**What you will do**
Leave every picture out, and give again exactly the lines from the one containing "Toggle exclude for Google Chrome" through the end of the listing.

**Data shown**
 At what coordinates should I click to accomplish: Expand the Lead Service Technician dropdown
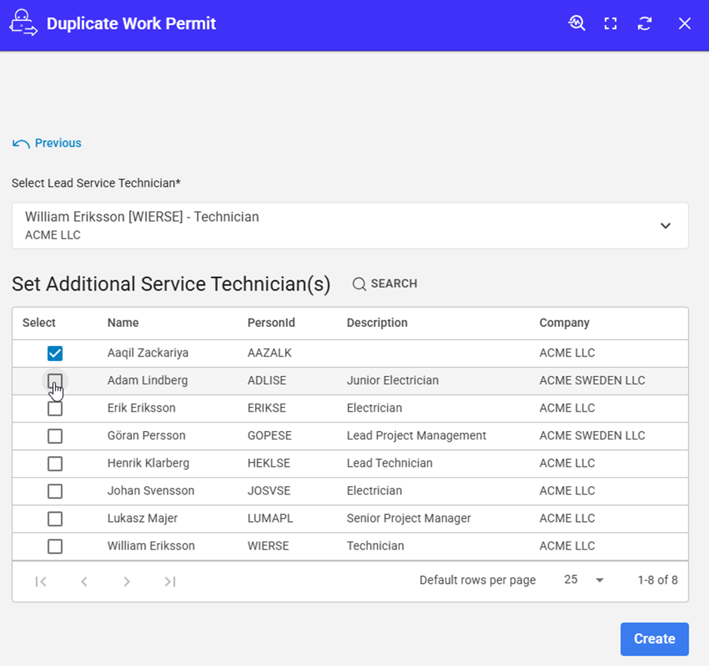click(664, 226)
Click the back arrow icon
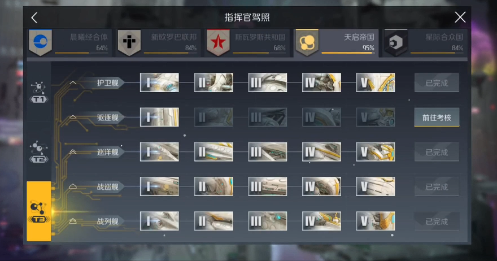497x261 pixels. click(x=34, y=18)
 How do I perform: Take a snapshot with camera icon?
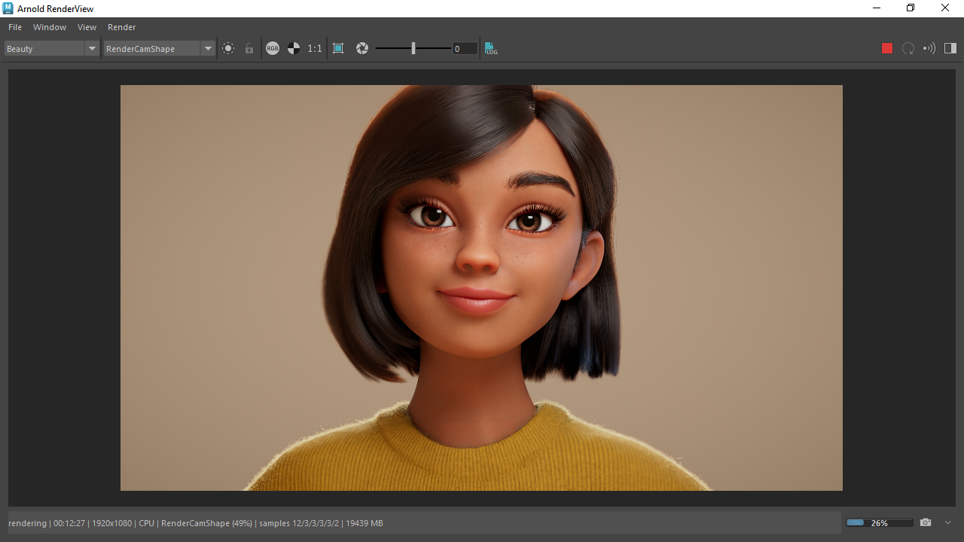(926, 522)
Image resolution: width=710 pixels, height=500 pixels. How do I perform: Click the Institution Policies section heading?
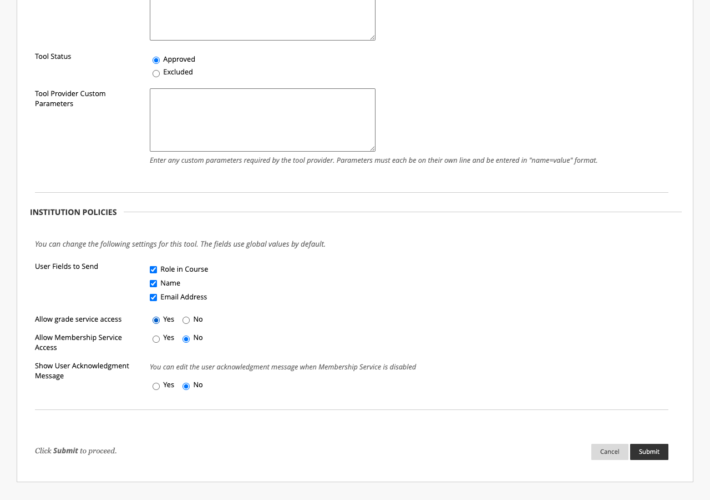pos(73,212)
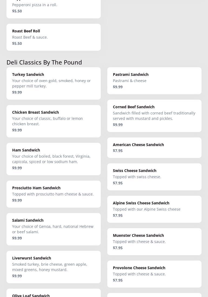Select the Turkey Sandwich card
This screenshot has height=297, width=208.
coord(53,83)
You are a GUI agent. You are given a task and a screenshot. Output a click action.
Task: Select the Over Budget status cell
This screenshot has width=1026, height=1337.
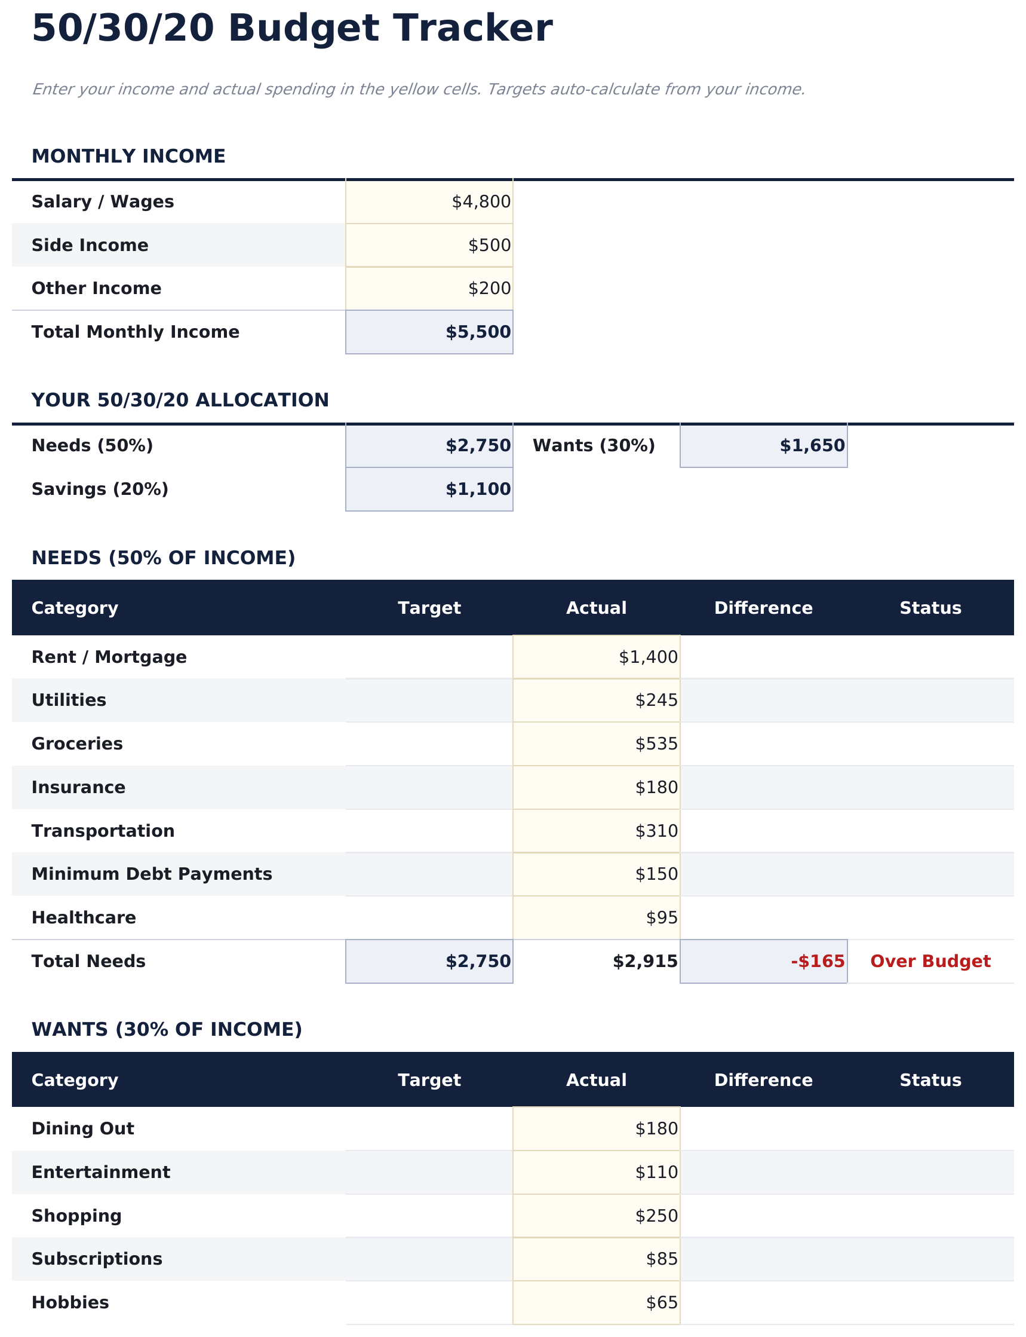pos(930,961)
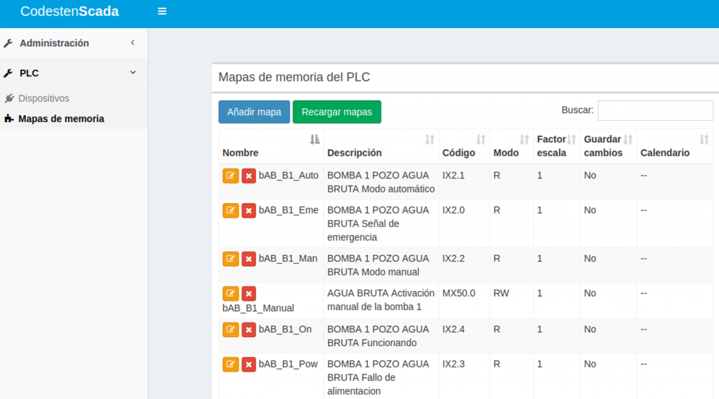Toggle the hamburger sidebar menu icon
Screen dimensions: 719x399
[x=162, y=11]
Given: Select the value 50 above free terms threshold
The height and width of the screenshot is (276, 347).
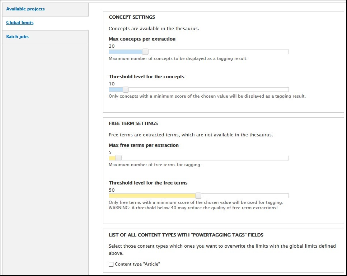Looking at the screenshot, I should coord(112,190).
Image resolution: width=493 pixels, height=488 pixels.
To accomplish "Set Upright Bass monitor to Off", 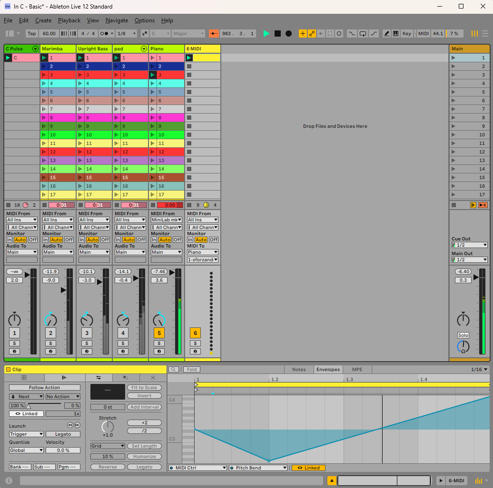I will coord(105,240).
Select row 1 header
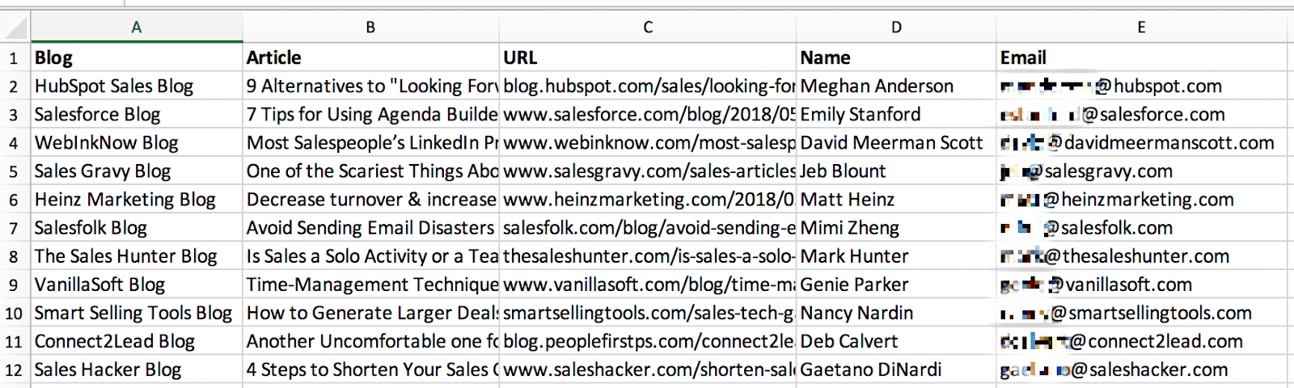Screen dimensions: 1294x388 pos(14,58)
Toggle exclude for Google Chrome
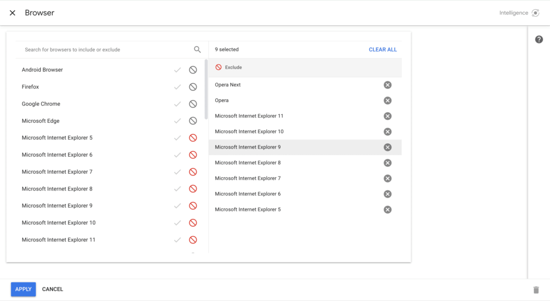Screen dimensions: 550x301 [193, 104]
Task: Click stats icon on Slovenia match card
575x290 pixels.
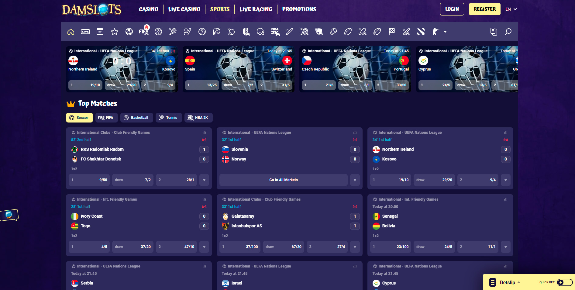Action: pyautogui.click(x=355, y=133)
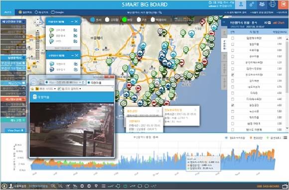Open the gears settings icon in the header
The height and width of the screenshot is (190, 289).
[x=252, y=5]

**Response area**
Toggle exclude for Google Chrome
Screen dimensions: 550x301 [193, 104]
Task: Click stats icon on Slovenia match card
575x290 pixels.
Action: pyautogui.click(x=355, y=133)
Open the gears settings icon in the header
The height and width of the screenshot is (190, 289).
[x=252, y=5]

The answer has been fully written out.